EXERCISE GOAL:
Once the line containing "You are a GUI" is reached in the listing below, reproduce it and all later lines through the final one exactly, but omit any pictures.

DATASET RECORDS:
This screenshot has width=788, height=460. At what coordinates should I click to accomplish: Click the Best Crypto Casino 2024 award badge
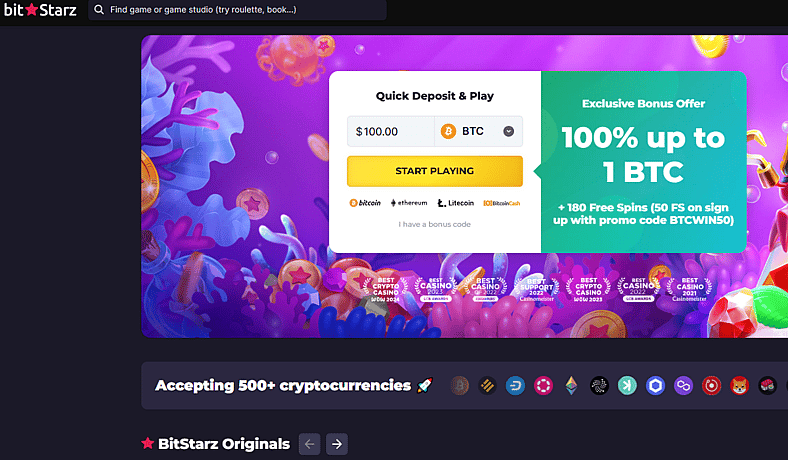click(385, 289)
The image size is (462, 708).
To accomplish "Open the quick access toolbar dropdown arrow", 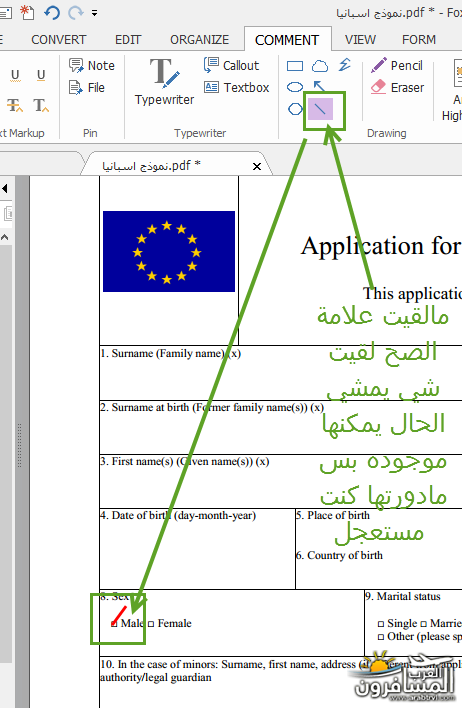I will point(94,13).

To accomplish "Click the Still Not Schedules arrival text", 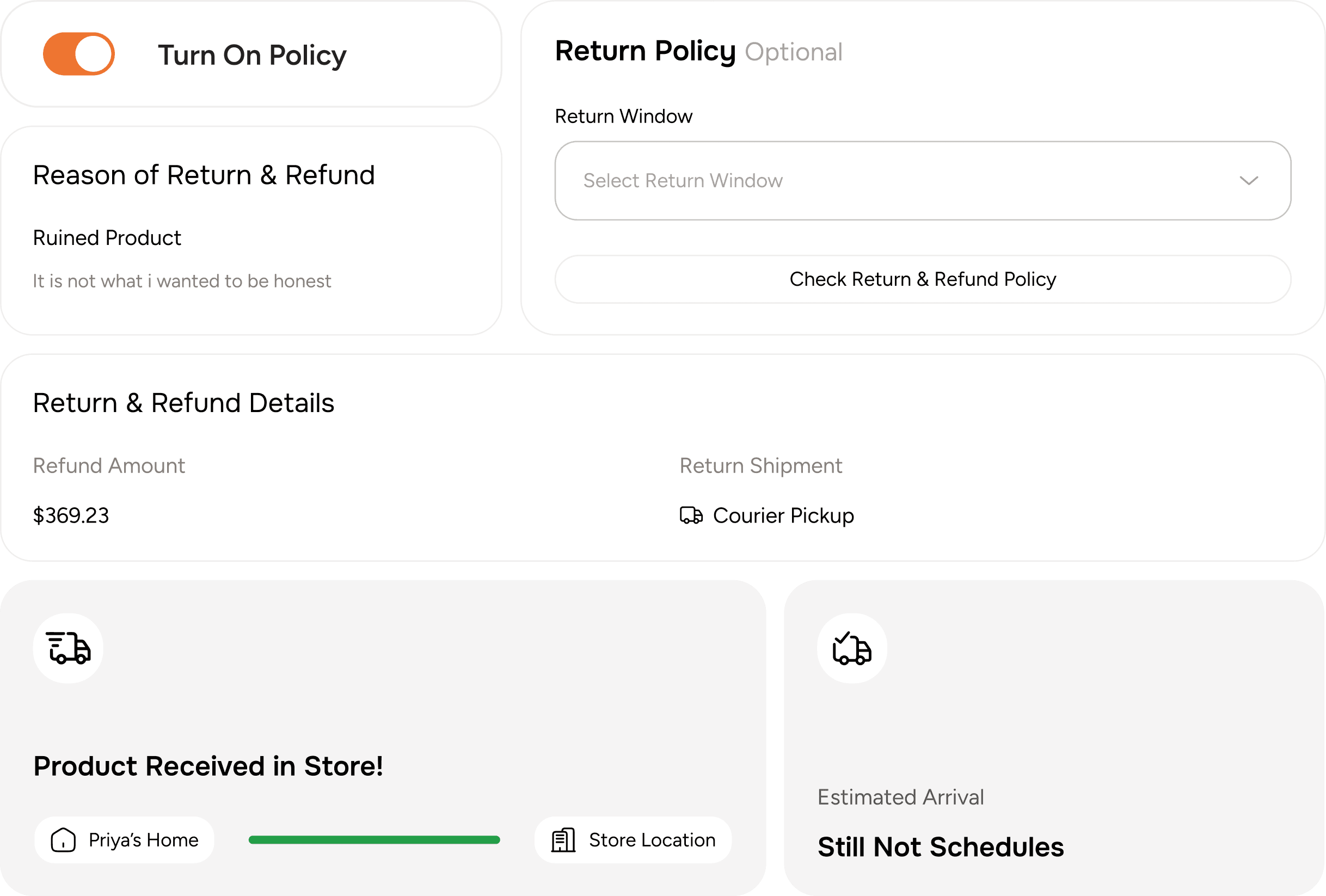I will pyautogui.click(x=941, y=847).
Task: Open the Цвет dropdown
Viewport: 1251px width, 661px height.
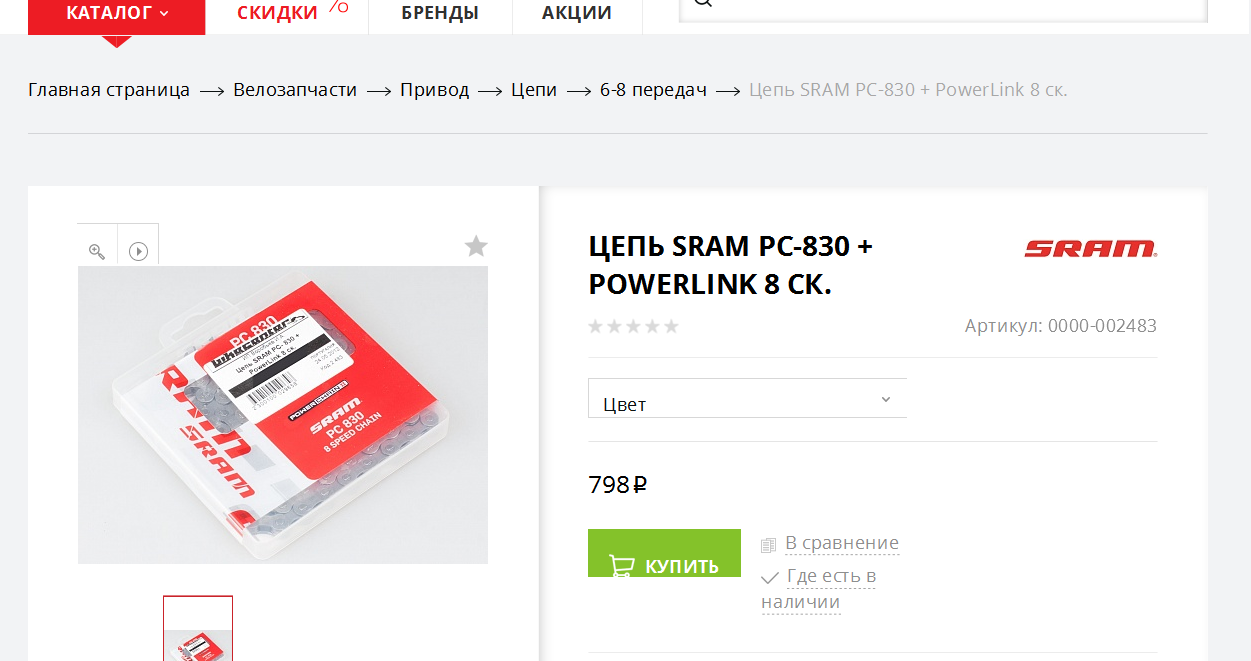Action: (747, 398)
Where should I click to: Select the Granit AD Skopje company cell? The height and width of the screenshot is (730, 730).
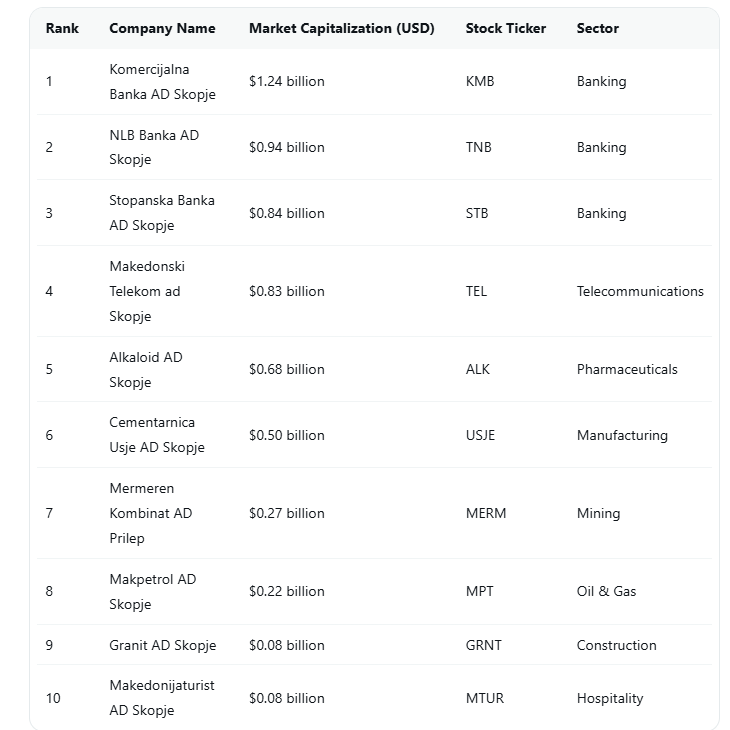tap(162, 645)
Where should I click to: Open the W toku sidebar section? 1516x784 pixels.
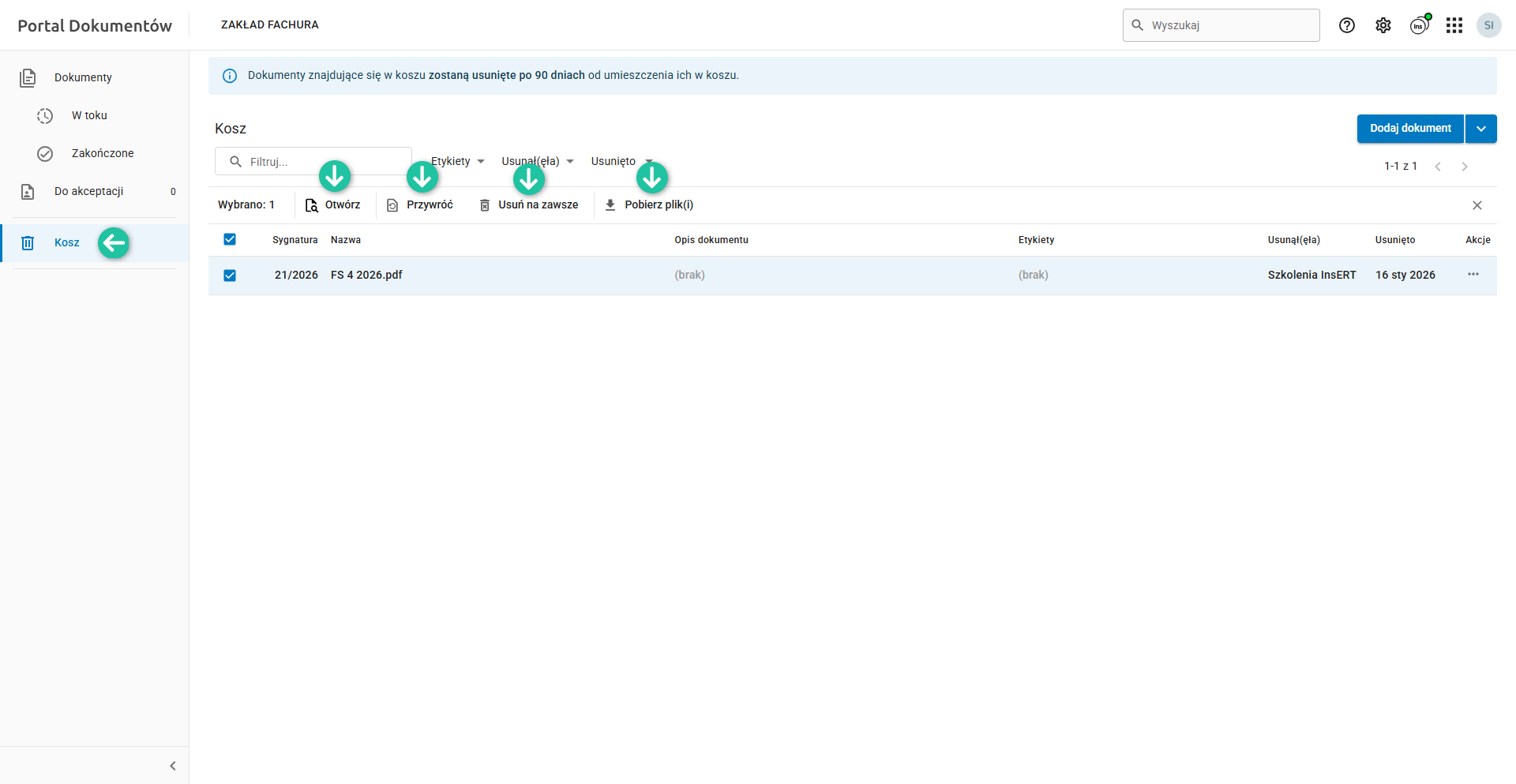89,115
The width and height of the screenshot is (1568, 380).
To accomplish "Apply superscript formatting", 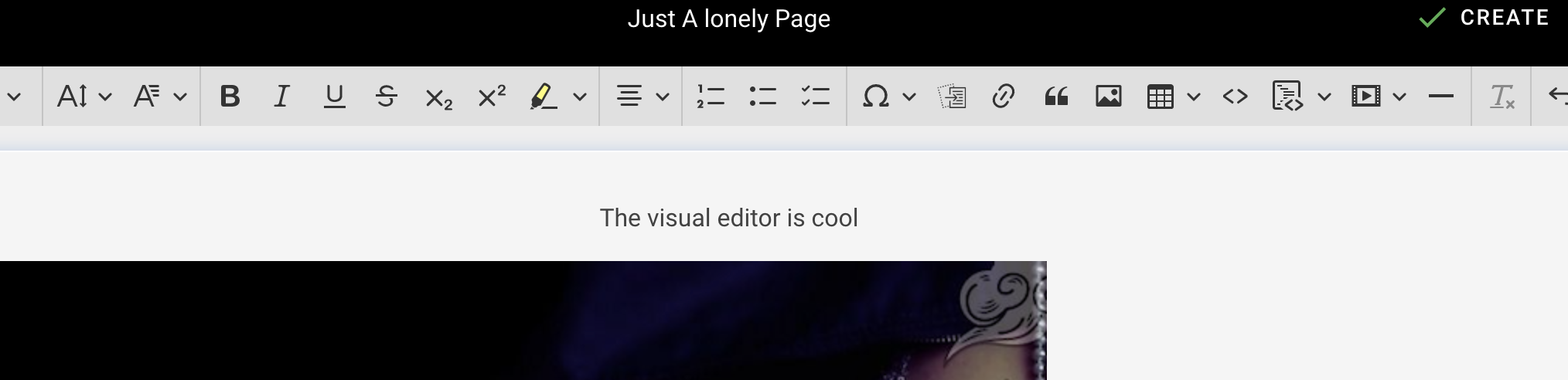I will (491, 97).
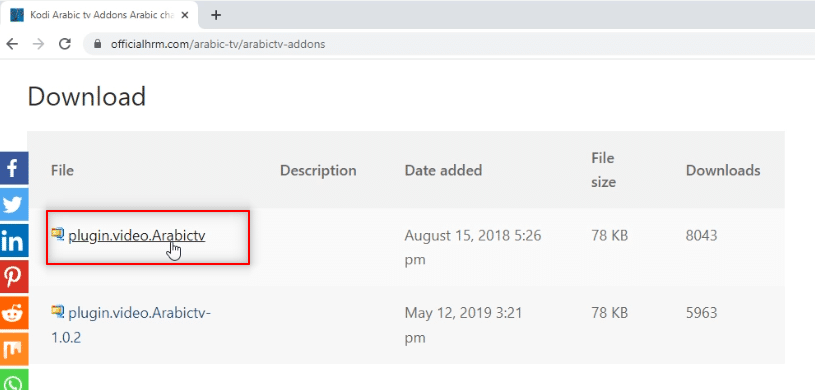Click the padlock site info icon
815x390 pixels.
[97, 44]
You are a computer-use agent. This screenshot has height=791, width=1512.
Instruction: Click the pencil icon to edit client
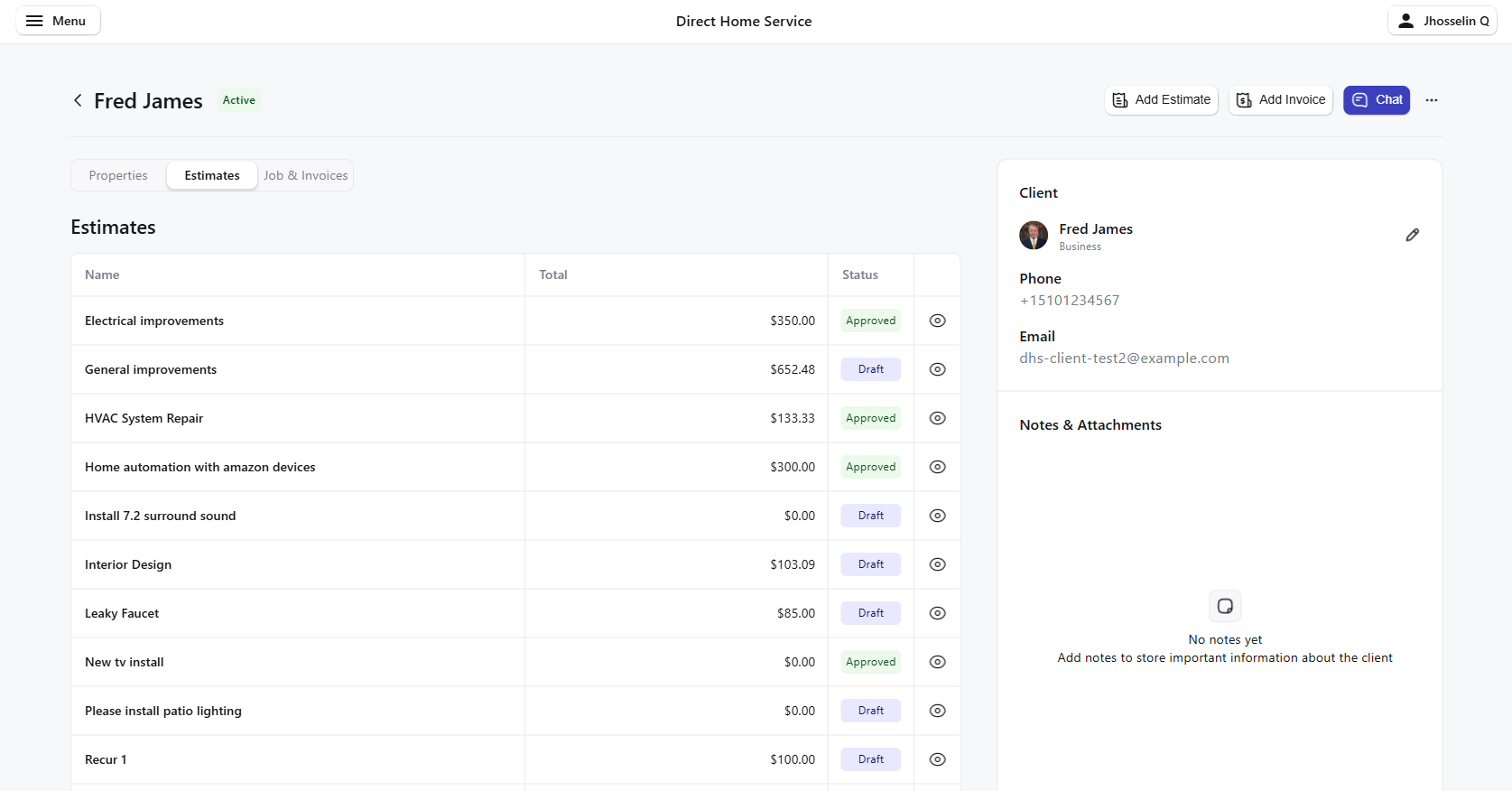click(x=1412, y=236)

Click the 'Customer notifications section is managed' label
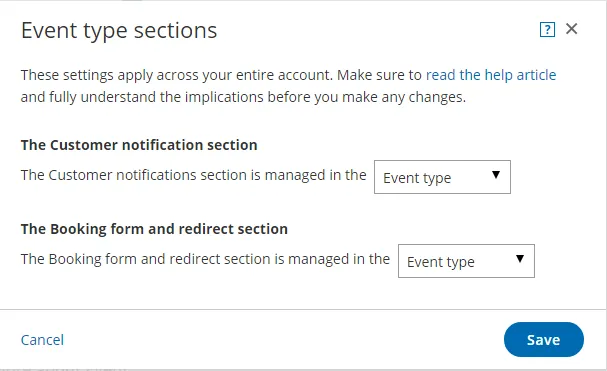pyautogui.click(x=193, y=175)
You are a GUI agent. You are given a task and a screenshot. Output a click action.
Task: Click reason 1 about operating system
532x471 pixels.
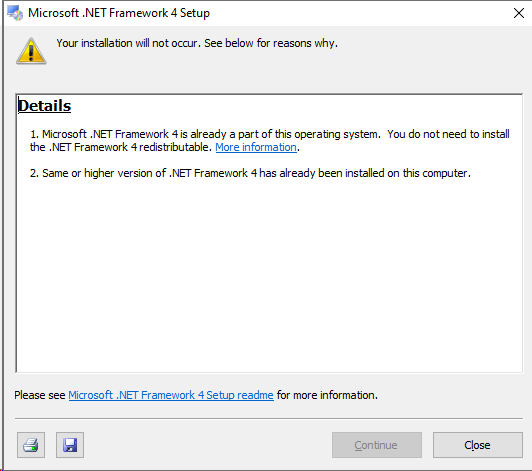270,140
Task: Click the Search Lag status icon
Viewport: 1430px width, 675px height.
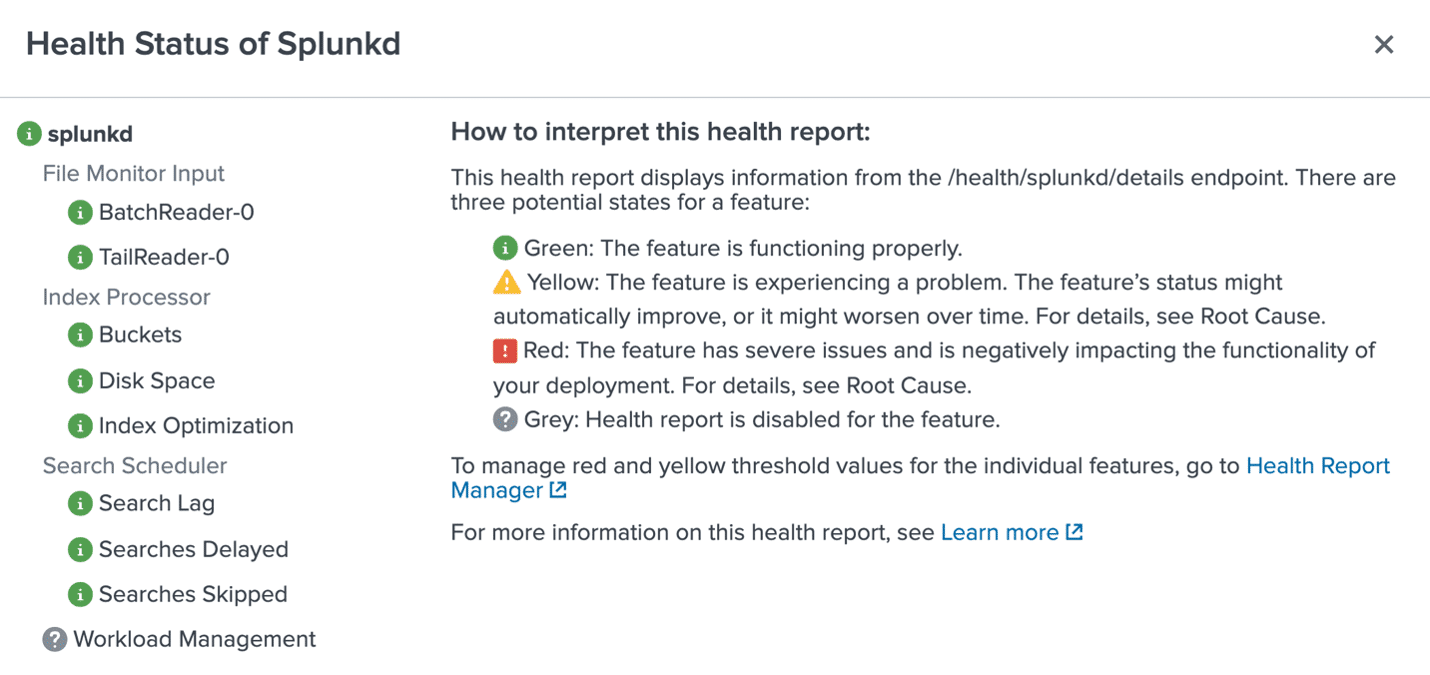Action: pyautogui.click(x=80, y=504)
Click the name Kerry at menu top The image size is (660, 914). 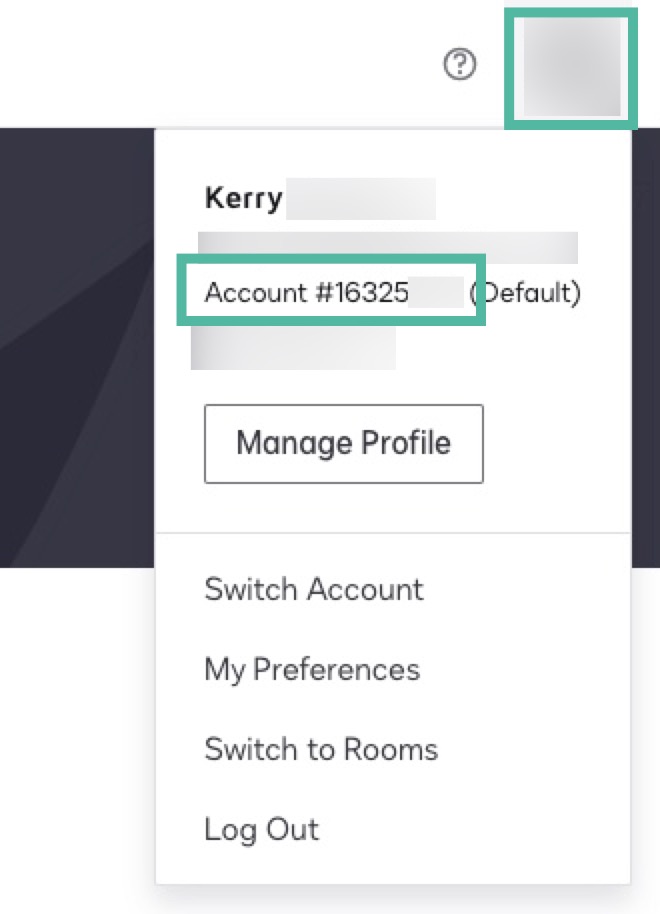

REPLY:
You are a GUI agent. You are given a task and a screenshot. Output a click action.
Task: Click reason 1 about operating system
532x471 pixels.
270,140
Task: Click the Search Lag status icon
Viewport: 1430px width, 675px height.
Action: pyautogui.click(x=80, y=504)
Click the name Kerry at menu top The image size is (660, 914). 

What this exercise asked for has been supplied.